[BUG] socket_timeout parameter has no effect if the link is broken between redis instance and the client. Outage towards a slot range for several minutes.
Opened this issue · 0 comments
Describe the bug
socket_timeout parameter has no effect if the link is broken between redis instance and the client. Outage towards a slot range for several minutes.
To Reproduce
- Async client is used with cluster mode.

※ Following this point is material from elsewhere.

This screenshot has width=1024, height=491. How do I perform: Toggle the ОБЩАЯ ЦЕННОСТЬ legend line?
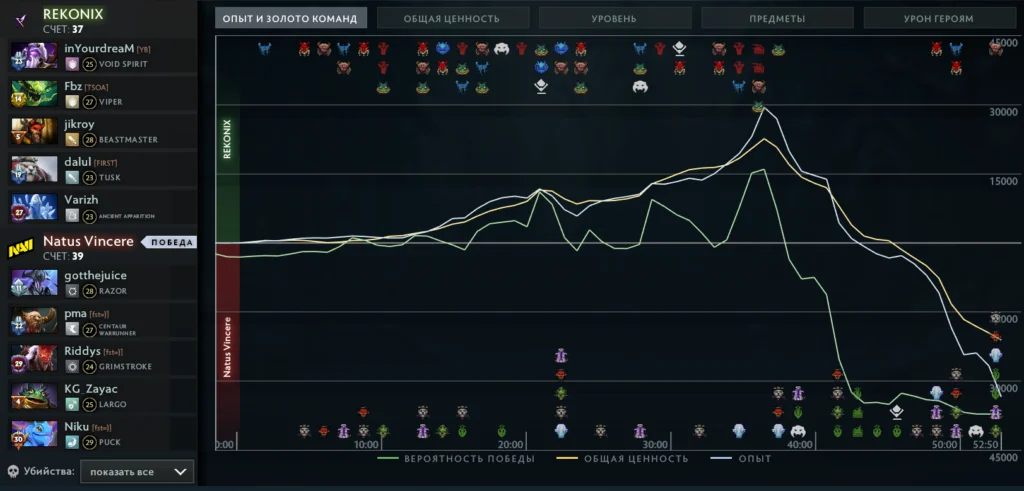coord(628,459)
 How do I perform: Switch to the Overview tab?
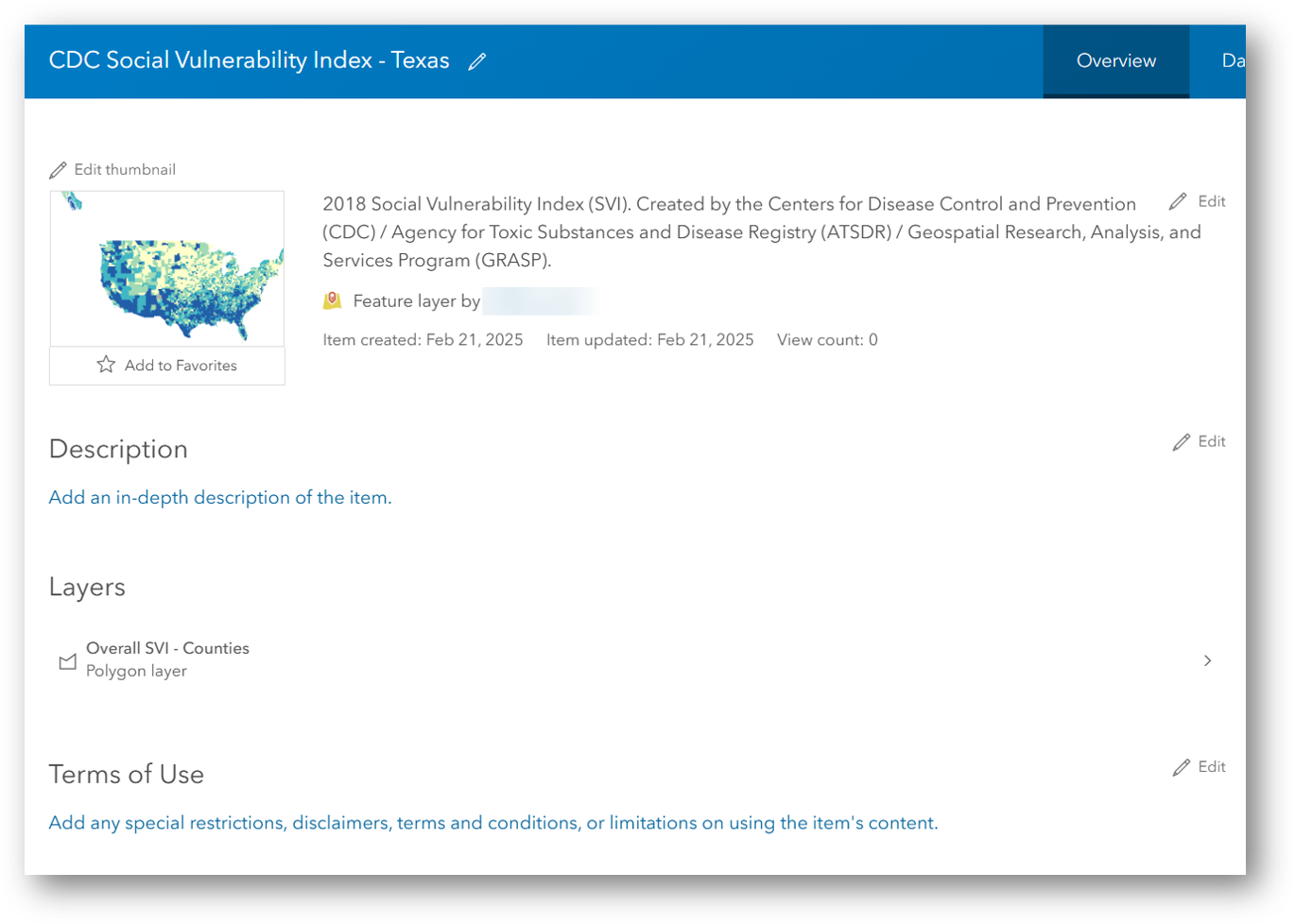point(1115,61)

Redis cluster is used with 3 masters and 3 slaves.
- generate continuous traffic
- during the traffic, select a master redis instance, apply the following iptables rule in the container/vm of that server:
iptables -A OUTPUT -p tcp --sport redis_port -s redis_ip -j DROP - kill that redis server (kill -9 redis_server_pid) [-> new master election will happen for that slot range]
Expected behavior
After socket_timeout, redis-plus-plus discover the new elected master / broken connection, traffic is redirected to that master
Unexpected result: old connection is used, continuous TCP packet retransmissions, no response to users for the given slot range for several minutes
Environment:
OS: Rocky Linux 8.2-20.el8.0.1
Compiler: gcc version 8.5.0
hiredis version: hiredis 1.2.0
redis-plus-plus version: 1.3.12
Additional context
Correction proposal:
- introduce a new property per connection: last_response_received
- failure detection: whenever a request is sent in a connection, check if (t_now - last_response_received) is under socket_timeout + TOLERATION (some milliseconds).
- when the failure is detected, be careful with CLUSTER SLOTS, do not target the problematic master instance, select another (I see issues like that)
- check if mastership was changed, and reconnect to the new master if needed. Abort the ongoing requests towards the redis-plus-plus user, redis-plus-plus user should retransmit the request, maybe with some delay.
As a workaround, we started guard timer and reset the AsyncRedisClient at timeouts to force redis-plus-plus to discover the mastership changes / broken links. But this solution also caused some issues, see:
#577
#578